The increased tax burden on the online gaming companies will still be about 400-500%, as the GST being levied is much higher than the actual revenue earned by these companies for providing services to the users on their platforms.
Simply put, if a gamer deposits Rs 1,000 from his or her bank account to the gaming wallet account, then that money will be taxed at 28%. However, when the person enters the contest and wins, suppose Rs 300, then there will be no tax on the Rs 300. This means every time new amount being put from the bank account to the gaming wallet, will attract taxation.
“We believe the decision by the GST Council of valuation on deposits will severely impact the online gaming sector and result in a situation where a majority of players, including the MSMEs will no longer be able to survive in the face of the increased tax liability of 400-500%,” said All India Gaming Federation (AIGF). The federation represents 120 online skill gaming companies across esports, fantasy gaming, casual gaming, card games, etc.
“Only established and well entrenched skill gaming companies may be able to scrape through this change by using their existing capital reserves to counter the effects of substantially increased tax liability. However, even their revenues and valuations will significantly fall,” the federation said, adding that it hopes that there will be a rethink after six months and a stable and progressive regime can be proposed.
E-Gaming Federation (EGF) and Federation of Indian Fantasy Sports (FIFS) in a joint statement said, “The new tax framework, while clarifying and resolving uncertainty, will lead to a very burdensome 350% increase in GST and set the Indian online gaming industry back several years”.
Lately, 30 domestic and foreign investors including Tiger Global, Kalaari Capital, Peak XV Partners, had also urged the government to consider GST only on the platform fee or gross gaming revenue and even batted for reducing it to 18%. The group of investors said the decision to increase the GST from 18% to 28% will adversely impact prospective investments to the tune of at least $4 billion in the next 3-4 years.
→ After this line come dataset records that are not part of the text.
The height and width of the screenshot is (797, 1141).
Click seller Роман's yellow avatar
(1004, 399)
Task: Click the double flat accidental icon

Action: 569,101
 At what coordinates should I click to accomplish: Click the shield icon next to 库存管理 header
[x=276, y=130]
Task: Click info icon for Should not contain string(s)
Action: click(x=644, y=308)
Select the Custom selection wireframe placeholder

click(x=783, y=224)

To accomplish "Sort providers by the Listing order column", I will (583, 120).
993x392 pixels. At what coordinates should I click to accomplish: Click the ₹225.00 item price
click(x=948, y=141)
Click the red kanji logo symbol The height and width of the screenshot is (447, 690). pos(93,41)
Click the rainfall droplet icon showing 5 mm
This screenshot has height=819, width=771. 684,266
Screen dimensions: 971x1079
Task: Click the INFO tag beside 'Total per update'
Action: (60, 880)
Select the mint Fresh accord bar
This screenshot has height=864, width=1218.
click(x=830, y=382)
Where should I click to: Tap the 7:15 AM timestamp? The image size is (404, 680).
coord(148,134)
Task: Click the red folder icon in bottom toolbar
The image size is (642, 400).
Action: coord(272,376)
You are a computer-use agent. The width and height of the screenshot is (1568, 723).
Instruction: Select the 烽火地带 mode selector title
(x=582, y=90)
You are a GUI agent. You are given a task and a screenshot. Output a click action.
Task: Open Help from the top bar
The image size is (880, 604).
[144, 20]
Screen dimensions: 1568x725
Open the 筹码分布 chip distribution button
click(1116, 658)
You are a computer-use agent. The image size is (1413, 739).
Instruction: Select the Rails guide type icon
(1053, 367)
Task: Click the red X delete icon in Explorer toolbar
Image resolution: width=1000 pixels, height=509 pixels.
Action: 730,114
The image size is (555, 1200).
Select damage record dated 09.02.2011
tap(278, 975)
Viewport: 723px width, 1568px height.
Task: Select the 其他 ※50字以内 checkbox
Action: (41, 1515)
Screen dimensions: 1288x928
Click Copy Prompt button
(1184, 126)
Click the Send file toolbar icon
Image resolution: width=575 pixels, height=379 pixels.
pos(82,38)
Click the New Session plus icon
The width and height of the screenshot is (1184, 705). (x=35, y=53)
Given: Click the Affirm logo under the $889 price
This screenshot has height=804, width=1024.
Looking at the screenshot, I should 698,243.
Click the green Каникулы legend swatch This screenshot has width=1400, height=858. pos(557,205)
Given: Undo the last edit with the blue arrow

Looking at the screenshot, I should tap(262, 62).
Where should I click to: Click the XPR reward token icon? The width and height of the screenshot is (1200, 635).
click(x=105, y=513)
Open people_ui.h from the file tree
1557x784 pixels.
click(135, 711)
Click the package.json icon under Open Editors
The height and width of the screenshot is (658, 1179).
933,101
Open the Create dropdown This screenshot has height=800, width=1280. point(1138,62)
“Investors in this sector may continue to be concerned given the ‘blow hot, blow cold’ approach towards online gaming as a sector where on the one hand, the sector is lauded and encouraged through ‘light touch’ regulations by the MeitY and on the other hand punitive taxation is reaffirmed to be imposed under GST (despite several pleas from the sector),” said Sudipta Bhattacharjee, Partner at Khaitan & Co.
Saumya Singh Rathore, co-founder of WinZO said, “taxing GST on deposits rather than the technology platform commission charged by the companies will make the unit economics unviable, wiping out 80% of the industry, with fatality concentrated in MSMEs and startups that house new age business models. This increase of 400% will solely encourage the rise of monopolistic play”.
According to Rathore, “reasonable taxation can protect our over 500 million internet consumers from illegal offshore products”.
While the government has cleared its stance on tightening its noose on the offshore gaming platforms, the gaming firms still believe that it would be difficult to trace and block each and every website not complying with the law.
Ankur Gupta, Practice Leader – Indirect Tax at audit and advisory firm SW India, said, “By including virtual digital assets, the government has plucked the overseas gaming platforms who have no base in India and operate only on cryptos or alike if they have Indian customer base”.
“It will be interesting to see how the government will keep a track of compliance by overseas players and how much effective blocking work as operating through changed IP address is a common phenomenon in the industry,” he said.
Shivani Jha, a tech policy lawyer said, “the heavy tax burden will be detrimental for gaming companies and gamers. Trickling to the livelihoods of game developers, who make the game. The blanket provision on skill and chance games further muddles due process. Additionally, this may move users to illegal offshore betting platforms”.